Output a verbatim copy of the data, cut off after the line that contains "Task: Select the Metrics tab".
[Opening DATA TO EXAMINE section]
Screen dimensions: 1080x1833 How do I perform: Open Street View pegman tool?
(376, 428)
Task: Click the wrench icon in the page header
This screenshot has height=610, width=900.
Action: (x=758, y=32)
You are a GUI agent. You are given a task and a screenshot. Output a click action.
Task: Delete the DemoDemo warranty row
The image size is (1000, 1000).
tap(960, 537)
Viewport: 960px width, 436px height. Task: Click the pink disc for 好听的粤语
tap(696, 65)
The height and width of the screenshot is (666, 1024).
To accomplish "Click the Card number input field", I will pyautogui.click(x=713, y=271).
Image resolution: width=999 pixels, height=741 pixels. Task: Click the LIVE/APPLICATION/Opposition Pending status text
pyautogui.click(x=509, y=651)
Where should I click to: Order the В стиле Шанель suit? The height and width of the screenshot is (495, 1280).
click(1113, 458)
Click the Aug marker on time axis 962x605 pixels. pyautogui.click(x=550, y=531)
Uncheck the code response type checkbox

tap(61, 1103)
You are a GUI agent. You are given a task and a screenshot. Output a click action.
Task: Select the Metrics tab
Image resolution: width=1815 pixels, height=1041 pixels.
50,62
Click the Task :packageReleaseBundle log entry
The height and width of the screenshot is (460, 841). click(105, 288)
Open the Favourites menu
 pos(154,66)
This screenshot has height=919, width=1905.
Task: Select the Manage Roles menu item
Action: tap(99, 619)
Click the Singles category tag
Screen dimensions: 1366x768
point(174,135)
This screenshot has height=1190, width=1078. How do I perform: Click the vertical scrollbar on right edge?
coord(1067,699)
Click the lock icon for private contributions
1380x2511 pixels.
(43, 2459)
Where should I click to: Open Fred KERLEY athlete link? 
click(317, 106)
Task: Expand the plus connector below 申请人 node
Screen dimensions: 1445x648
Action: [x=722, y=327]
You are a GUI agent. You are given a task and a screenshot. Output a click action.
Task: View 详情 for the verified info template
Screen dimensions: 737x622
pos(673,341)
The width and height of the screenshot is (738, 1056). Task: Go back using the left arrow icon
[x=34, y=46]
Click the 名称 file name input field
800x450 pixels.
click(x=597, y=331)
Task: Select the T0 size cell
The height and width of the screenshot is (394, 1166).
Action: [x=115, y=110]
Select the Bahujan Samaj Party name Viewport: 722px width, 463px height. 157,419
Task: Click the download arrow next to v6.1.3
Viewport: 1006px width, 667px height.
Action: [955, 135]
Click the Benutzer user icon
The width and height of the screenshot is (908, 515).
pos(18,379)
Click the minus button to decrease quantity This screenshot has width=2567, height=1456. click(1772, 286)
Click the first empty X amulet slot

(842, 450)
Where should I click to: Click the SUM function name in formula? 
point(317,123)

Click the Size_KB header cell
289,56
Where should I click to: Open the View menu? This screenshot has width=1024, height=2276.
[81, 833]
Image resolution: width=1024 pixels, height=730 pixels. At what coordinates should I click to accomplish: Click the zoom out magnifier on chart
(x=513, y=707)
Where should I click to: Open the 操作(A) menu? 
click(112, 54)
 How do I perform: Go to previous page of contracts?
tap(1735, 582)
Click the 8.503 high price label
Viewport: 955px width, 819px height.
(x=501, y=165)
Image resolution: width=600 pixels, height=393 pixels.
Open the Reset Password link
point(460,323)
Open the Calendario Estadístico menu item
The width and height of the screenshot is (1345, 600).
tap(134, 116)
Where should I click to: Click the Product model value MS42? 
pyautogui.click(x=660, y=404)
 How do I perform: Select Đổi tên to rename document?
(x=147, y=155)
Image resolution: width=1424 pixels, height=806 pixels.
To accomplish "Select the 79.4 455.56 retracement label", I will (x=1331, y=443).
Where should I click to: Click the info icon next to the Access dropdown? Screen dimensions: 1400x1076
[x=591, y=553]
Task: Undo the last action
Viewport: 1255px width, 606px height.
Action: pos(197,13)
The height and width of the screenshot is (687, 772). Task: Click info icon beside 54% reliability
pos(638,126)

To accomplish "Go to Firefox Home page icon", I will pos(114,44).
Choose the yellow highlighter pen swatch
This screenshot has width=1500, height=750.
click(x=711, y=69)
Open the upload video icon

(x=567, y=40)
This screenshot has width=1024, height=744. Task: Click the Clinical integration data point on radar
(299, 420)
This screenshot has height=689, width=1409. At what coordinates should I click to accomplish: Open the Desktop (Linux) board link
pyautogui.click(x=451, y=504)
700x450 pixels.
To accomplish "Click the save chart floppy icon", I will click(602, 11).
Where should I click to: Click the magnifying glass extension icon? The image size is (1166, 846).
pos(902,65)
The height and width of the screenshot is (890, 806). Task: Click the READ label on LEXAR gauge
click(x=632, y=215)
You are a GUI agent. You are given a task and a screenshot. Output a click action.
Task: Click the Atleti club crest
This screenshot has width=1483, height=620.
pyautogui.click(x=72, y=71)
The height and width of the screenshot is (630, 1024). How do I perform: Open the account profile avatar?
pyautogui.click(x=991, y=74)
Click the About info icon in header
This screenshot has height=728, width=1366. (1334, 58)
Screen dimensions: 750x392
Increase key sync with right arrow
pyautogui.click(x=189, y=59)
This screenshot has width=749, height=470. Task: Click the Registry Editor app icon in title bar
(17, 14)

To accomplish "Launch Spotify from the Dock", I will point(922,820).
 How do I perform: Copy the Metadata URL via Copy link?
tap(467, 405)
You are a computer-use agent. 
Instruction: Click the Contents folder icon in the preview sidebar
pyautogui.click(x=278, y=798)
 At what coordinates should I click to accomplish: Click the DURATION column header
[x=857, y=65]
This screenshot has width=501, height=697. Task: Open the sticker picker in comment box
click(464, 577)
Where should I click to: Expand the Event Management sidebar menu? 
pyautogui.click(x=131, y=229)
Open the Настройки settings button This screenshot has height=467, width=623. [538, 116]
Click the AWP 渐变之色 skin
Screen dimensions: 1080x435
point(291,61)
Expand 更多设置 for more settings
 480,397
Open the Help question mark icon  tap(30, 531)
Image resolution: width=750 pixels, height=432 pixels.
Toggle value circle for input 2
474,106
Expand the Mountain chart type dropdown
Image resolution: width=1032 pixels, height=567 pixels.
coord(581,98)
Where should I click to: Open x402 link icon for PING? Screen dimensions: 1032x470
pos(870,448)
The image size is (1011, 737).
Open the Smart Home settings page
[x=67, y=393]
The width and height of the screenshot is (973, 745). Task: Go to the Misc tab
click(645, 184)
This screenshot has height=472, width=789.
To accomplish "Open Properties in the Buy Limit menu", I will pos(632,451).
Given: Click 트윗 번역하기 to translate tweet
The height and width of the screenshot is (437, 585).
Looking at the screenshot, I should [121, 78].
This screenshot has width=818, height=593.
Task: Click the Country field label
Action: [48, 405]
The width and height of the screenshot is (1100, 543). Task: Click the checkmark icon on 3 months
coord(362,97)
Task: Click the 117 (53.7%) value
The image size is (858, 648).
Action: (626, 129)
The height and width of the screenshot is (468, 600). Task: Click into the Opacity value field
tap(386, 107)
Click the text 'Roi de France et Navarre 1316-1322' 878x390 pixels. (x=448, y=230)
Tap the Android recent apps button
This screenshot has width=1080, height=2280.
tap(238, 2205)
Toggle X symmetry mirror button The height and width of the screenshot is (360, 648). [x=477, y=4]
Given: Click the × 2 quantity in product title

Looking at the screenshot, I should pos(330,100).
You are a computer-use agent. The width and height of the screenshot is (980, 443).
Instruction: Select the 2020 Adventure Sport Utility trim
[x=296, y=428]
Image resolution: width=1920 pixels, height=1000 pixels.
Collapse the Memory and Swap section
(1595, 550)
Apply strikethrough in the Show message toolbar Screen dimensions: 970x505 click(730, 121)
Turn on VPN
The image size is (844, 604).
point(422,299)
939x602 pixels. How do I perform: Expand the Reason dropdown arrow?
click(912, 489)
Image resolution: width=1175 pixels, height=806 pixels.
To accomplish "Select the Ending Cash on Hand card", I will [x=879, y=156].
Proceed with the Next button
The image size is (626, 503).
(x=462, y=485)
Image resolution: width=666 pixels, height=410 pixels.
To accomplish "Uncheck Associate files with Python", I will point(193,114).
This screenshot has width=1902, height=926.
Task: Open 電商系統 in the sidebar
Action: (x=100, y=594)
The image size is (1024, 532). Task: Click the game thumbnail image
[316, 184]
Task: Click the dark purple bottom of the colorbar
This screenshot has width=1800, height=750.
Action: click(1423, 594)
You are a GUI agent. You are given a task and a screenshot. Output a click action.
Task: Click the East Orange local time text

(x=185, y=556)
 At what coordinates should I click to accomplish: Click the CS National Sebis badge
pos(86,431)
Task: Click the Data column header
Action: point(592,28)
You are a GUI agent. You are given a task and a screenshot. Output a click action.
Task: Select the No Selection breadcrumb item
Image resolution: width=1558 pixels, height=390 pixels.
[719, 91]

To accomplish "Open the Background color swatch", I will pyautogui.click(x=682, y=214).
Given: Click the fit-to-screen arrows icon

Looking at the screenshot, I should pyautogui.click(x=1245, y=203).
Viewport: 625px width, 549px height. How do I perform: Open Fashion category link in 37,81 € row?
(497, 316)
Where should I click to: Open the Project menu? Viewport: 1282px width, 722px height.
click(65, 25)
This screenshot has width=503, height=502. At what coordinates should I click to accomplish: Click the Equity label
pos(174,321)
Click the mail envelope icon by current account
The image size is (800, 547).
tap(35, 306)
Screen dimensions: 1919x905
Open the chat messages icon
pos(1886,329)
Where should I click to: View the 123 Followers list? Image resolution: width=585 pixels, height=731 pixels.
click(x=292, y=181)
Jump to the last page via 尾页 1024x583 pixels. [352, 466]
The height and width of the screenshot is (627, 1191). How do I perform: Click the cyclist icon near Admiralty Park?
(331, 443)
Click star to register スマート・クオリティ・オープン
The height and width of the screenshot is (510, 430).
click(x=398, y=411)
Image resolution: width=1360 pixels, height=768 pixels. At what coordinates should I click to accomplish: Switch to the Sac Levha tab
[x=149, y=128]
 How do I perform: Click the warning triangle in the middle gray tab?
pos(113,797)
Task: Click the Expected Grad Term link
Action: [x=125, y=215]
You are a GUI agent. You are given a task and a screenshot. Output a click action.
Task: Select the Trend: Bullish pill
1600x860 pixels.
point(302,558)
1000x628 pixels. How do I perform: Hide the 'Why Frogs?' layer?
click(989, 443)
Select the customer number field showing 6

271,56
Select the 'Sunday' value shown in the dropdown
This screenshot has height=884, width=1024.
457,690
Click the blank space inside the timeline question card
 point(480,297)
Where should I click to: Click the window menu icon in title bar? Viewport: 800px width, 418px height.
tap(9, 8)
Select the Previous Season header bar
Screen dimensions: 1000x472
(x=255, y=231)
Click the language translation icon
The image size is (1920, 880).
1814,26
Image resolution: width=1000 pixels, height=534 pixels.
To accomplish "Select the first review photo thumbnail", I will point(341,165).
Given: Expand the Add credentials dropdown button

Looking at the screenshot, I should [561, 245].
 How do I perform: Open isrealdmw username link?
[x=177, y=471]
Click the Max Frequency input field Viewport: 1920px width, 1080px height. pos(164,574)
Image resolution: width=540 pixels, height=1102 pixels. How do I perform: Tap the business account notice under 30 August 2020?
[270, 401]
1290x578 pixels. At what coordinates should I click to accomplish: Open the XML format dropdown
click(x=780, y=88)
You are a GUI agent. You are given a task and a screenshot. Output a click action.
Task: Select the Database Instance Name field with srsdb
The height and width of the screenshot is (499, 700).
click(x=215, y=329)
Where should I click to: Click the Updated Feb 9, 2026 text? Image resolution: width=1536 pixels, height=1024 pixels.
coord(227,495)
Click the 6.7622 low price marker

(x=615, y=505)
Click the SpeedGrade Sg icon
[Closing DATA TO EXAMINE section]
> [TASK RESPONSE]:
Screen dimensions: 1080x1833 How do I perform: Open Street View pegman tool?
(376, 428)
Task: Click the wrench icon in the page header
This screenshot has height=610, width=900.
Action: (x=758, y=32)
You are a GUI agent. You are given a task and a screenshot. Output a click action.
Task: Delete the DemoDemo warranty row
The image size is (1000, 1000).
tap(960, 537)
Viewport: 960px width, 436px height. Task: Click the pink disc for 好听的粤语
tap(696, 65)
The height and width of the screenshot is (666, 1024).
To accomplish "Click the Card number input field", I will pyautogui.click(x=713, y=271).
Image resolution: width=999 pixels, height=741 pixels. Task: Click the LIVE/APPLICATION/Opposition Pending status text
pyautogui.click(x=509, y=651)
Where should I click to: Order the В стиле Шанель suit? The height and width of the screenshot is (495, 1280).
click(1113, 458)
Click the Aug marker on time axis 962x605 pixels. pyautogui.click(x=550, y=531)
Uncheck the code response type checkbox

tap(61, 1103)
You are a GUI agent. You are given a task and a screenshot. Output a click action.
Task: Select the Metrics tab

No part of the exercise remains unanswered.